[Item position entries]
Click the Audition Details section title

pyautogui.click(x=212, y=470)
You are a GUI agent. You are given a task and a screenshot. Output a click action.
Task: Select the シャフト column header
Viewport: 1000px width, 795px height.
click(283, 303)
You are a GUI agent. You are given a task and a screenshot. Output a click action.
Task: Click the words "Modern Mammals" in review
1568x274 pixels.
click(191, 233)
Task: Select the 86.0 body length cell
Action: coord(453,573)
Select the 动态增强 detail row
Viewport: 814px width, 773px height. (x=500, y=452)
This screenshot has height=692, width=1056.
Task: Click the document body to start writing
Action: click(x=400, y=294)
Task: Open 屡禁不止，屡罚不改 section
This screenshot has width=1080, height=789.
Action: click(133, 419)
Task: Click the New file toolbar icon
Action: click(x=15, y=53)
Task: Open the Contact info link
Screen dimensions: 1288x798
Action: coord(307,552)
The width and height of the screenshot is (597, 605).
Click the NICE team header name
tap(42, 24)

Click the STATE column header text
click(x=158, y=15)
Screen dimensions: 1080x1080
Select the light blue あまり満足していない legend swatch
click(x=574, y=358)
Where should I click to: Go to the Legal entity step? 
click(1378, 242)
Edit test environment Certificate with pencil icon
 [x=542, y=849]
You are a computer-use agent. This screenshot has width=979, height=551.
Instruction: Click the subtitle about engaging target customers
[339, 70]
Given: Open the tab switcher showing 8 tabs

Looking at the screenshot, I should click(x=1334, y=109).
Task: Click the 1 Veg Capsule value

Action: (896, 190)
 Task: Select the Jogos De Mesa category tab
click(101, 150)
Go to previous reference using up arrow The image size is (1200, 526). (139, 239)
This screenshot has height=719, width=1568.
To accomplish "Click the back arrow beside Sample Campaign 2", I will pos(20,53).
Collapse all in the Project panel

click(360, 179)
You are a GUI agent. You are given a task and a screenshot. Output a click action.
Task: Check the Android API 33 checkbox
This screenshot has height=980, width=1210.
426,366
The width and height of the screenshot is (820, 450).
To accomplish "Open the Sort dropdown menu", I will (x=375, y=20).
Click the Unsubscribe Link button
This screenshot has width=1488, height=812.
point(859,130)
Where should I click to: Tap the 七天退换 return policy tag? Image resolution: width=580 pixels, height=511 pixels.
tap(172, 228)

▶ [Stated problem]: Please copy all of the entries above exactly as they appear, line for line.

▶ [Task result]:
Click the Audition Details section title

pyautogui.click(x=212, y=470)
You are a GUI agent. You are given a task and a screenshot. Output a click action.
Task: Select the シャフト column header
Viewport: 1000px width, 795px height.
click(283, 303)
You are a GUI agent. You are given a task and a screenshot. Output a click action.
Task: Click the words "Modern Mammals" in review
1568x274 pixels.
click(191, 233)
Task: Select the 86.0 body length cell
Action: coord(453,573)
Select the 动态增强 detail row
Viewport: 814px width, 773px height. (x=500, y=452)
This screenshot has height=692, width=1056.
Task: Click the document body to start writing
Action: click(x=400, y=294)
Task: Open 屡禁不止，屡罚不改 section
This screenshot has width=1080, height=789.
Action: click(133, 419)
Task: Click the New file toolbar icon
Action: click(x=15, y=53)
Task: Open the Contact info link
Screen dimensions: 1288x798
Action: coord(307,552)
The width and height of the screenshot is (597, 605).
Click the NICE team header name
tap(42, 24)

Click the STATE column header text
click(x=158, y=15)
Screen dimensions: 1080x1080
Select the light blue あまり満足していない legend swatch
click(x=574, y=358)
Where should I click to: Go to the Legal entity step? 
click(1378, 242)
Edit test environment Certificate with pencil icon
 [x=542, y=849]
You are a computer-use agent. This screenshot has width=979, height=551.
Instruction: Click the subtitle about engaging target customers
[339, 70]
Given: Open the tab switcher showing 8 tabs

Looking at the screenshot, I should click(x=1334, y=109).
Task: Click the 1 Veg Capsule value

Action: (896, 190)
 Task: Select the Jogos De Mesa category tab
click(101, 150)
Go to previous reference using up arrow The image size is (1200, 526). (139, 239)
This screenshot has height=719, width=1568.
To accomplish "Click the back arrow beside Sample Campaign 2", I will pos(20,53).
Collapse all in the Project panel

click(360, 179)
You are a GUI agent. You are given a task and a screenshot. Output a click action.
Task: Check the Android API 33 checkbox
This screenshot has height=980, width=1210.
426,366
The width and height of the screenshot is (820, 450).
To accomplish "Open the Sort dropdown menu", I will (x=375, y=20).
Click the Unsubscribe Link button
This screenshot has width=1488, height=812.
point(859,130)
Where should I click to: Tap the 七天退换 return policy tag? Image resolution: width=580 pixels, height=511 pixels.
tap(172, 228)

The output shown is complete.